Testing & QA

AI Code Review: What Human Reviewers Should Look For

Clarvia Team
Author
May 22, 2025
6 min read
AI Code Review: What Human Reviewers Should Look For

Last month, an AI-generated function passed every test and looked flawless. It also called an API method that doesn't exist.

The code compiled. The types checked out. The logic read beautifully. But stripe.customers.archiveBatch() is a hallucination -- Stripe has never offered that endpoint. A human reviewer caught it in 30 seconds. Without that review, it would have crashed in production at 2 AM on a Saturday.

AI-generated code demands a fundamentally different review mindset. You're not checking for typos anymore. You're hunting for plausible lies.

Why AI Code Review Is Different

Humans and AI fail in opposite directions. Understanding this pattern is worth more than any checklist:

Humans tend to:

  • Make typos and syntax errors (easy to catch)
  • Forget edge cases they didn't think of
  • Write inconsistent code when tired at 11 PM
  • Take shortcuts under deadline pressure
  • AI tends to:

  • Generate syntactically perfect but semantically wrong code
  • Miss project-specific conventions it was never taught
  • Over-engineer simple problems into enterprise-grade abstractions
  • Hallucinate APIs, methods, or patterns that don't exist anywhere
  • Handle the happy path beautifully while ignoring every edge case
  • The scary part: AI mistakes look more professional than human mistakes. That's what makes them dangerous.

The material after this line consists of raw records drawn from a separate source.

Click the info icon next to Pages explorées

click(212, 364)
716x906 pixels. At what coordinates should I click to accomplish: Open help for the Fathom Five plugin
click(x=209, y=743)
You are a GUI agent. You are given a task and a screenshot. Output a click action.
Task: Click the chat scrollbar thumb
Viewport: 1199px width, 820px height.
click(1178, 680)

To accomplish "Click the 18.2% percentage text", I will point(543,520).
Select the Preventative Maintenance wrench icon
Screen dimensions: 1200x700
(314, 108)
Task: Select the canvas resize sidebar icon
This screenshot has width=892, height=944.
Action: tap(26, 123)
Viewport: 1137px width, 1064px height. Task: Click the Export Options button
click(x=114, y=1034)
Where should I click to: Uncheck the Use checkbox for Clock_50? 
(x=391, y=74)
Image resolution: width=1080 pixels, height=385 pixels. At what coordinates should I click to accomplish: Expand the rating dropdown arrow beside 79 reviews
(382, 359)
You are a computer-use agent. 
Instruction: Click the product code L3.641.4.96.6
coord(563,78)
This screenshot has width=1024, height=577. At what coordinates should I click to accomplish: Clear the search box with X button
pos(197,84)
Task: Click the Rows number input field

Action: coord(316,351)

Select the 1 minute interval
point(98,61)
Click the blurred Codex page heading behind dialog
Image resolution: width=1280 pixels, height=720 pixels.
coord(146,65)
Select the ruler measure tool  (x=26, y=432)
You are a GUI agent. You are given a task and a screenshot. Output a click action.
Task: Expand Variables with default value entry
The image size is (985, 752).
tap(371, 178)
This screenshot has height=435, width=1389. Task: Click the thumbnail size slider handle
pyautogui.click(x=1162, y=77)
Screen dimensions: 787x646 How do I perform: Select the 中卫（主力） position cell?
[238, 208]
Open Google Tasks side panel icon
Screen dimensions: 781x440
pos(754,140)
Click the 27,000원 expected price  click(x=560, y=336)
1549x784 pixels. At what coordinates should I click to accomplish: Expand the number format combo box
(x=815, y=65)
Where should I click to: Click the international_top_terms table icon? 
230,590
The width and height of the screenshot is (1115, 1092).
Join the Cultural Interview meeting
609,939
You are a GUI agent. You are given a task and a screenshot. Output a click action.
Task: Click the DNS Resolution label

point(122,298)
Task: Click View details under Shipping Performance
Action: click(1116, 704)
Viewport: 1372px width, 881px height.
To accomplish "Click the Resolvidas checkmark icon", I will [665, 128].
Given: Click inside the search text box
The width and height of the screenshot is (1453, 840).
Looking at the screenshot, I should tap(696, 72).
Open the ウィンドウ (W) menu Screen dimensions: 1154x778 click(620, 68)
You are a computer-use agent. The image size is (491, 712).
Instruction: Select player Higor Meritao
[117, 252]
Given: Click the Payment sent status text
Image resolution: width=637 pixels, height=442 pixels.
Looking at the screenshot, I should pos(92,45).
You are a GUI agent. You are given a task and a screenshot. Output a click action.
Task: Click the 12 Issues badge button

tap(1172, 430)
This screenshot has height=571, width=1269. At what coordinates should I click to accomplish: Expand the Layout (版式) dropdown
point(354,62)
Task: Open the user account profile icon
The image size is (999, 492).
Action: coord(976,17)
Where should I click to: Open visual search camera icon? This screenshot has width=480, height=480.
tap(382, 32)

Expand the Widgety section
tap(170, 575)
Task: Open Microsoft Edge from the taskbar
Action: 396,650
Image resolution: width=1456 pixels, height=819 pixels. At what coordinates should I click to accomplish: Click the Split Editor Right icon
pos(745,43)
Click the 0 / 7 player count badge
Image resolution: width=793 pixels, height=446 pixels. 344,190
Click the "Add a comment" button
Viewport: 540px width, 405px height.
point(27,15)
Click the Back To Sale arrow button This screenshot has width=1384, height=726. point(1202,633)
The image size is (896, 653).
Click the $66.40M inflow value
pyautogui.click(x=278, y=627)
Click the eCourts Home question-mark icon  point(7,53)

    The AI Code Review Checklist

    1. Verify It Actually Works

    Never trust code you haven't executed. AI generates plausible-looking code that fails silently in 12-15% of cases:

    • Run the code. Don't just read it -- execute it with real inputs.
    • Test the happy path. Does the basic flow complete without errors?
    • Test edge cases. Empty inputs, nulls, boundary values, Unicode strings.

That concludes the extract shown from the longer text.